[Your instructions] Return every line of the data below that contains the string "column". Case counts.
---------------
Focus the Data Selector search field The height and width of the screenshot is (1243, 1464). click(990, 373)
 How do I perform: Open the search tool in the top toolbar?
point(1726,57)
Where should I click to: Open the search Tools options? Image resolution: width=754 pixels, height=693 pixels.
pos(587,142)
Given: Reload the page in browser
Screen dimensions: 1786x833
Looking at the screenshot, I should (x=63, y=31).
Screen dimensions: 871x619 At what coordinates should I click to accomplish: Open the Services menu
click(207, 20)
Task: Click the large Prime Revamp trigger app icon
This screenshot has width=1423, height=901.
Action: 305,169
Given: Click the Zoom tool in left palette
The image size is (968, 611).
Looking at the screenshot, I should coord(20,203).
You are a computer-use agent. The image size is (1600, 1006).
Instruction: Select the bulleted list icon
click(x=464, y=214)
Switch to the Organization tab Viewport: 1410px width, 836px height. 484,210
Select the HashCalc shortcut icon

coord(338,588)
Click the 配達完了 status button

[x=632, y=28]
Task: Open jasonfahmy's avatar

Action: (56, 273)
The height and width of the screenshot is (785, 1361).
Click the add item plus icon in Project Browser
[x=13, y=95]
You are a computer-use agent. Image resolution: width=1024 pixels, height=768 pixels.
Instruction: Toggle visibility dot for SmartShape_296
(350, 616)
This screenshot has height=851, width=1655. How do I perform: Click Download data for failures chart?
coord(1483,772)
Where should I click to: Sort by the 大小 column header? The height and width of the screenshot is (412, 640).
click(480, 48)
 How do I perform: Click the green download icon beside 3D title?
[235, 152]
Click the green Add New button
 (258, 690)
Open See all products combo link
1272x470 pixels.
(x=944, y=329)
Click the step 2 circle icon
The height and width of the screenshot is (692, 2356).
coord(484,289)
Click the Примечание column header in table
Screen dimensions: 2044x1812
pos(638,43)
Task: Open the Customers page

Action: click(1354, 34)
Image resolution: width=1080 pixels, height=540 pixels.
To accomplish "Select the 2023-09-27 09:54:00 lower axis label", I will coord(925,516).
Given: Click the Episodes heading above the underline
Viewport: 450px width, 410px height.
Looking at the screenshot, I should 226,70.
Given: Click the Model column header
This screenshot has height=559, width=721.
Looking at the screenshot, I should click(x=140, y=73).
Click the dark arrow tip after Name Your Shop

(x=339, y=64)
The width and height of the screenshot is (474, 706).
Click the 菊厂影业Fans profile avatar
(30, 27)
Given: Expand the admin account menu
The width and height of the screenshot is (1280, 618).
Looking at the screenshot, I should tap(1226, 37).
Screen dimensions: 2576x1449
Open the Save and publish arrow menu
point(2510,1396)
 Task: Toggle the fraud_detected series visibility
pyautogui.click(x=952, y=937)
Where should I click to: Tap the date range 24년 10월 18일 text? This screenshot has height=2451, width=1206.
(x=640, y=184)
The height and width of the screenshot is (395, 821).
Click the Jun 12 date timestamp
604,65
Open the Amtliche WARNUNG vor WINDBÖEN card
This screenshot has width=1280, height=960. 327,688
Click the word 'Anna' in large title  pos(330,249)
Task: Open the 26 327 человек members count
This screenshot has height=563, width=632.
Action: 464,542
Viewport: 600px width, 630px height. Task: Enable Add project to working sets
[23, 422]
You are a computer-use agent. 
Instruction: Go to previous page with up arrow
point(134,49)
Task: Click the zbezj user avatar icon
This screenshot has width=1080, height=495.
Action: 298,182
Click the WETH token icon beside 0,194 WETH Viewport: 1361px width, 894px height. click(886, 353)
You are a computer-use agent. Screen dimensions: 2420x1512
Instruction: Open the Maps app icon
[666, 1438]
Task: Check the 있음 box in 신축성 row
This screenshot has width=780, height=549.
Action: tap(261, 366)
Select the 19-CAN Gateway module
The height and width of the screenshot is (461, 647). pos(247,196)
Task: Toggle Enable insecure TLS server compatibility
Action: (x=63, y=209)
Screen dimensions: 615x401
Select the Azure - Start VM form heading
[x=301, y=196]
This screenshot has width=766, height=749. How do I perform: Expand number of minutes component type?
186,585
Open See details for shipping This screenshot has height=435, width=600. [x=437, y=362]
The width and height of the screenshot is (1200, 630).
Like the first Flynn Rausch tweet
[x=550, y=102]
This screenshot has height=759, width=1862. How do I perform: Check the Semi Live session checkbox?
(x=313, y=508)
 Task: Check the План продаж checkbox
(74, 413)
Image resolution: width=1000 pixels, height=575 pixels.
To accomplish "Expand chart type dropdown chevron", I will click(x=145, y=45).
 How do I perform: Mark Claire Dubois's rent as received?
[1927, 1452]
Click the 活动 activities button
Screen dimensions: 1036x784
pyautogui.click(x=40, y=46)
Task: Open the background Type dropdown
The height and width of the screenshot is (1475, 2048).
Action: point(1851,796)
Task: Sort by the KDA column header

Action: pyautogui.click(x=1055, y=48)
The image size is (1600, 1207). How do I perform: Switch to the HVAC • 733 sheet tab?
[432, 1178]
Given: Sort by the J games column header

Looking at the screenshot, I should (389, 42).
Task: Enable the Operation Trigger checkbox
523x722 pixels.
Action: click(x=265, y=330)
---------------
[Completed task]
Where should I click to: Sort by the 大小 column header? The height and width of the screenshot is (412, 640).
Click the Примечание column header in table
Given: Click the Model column header
Task: Sort by the KDA column header
Given: Sort by the J games column header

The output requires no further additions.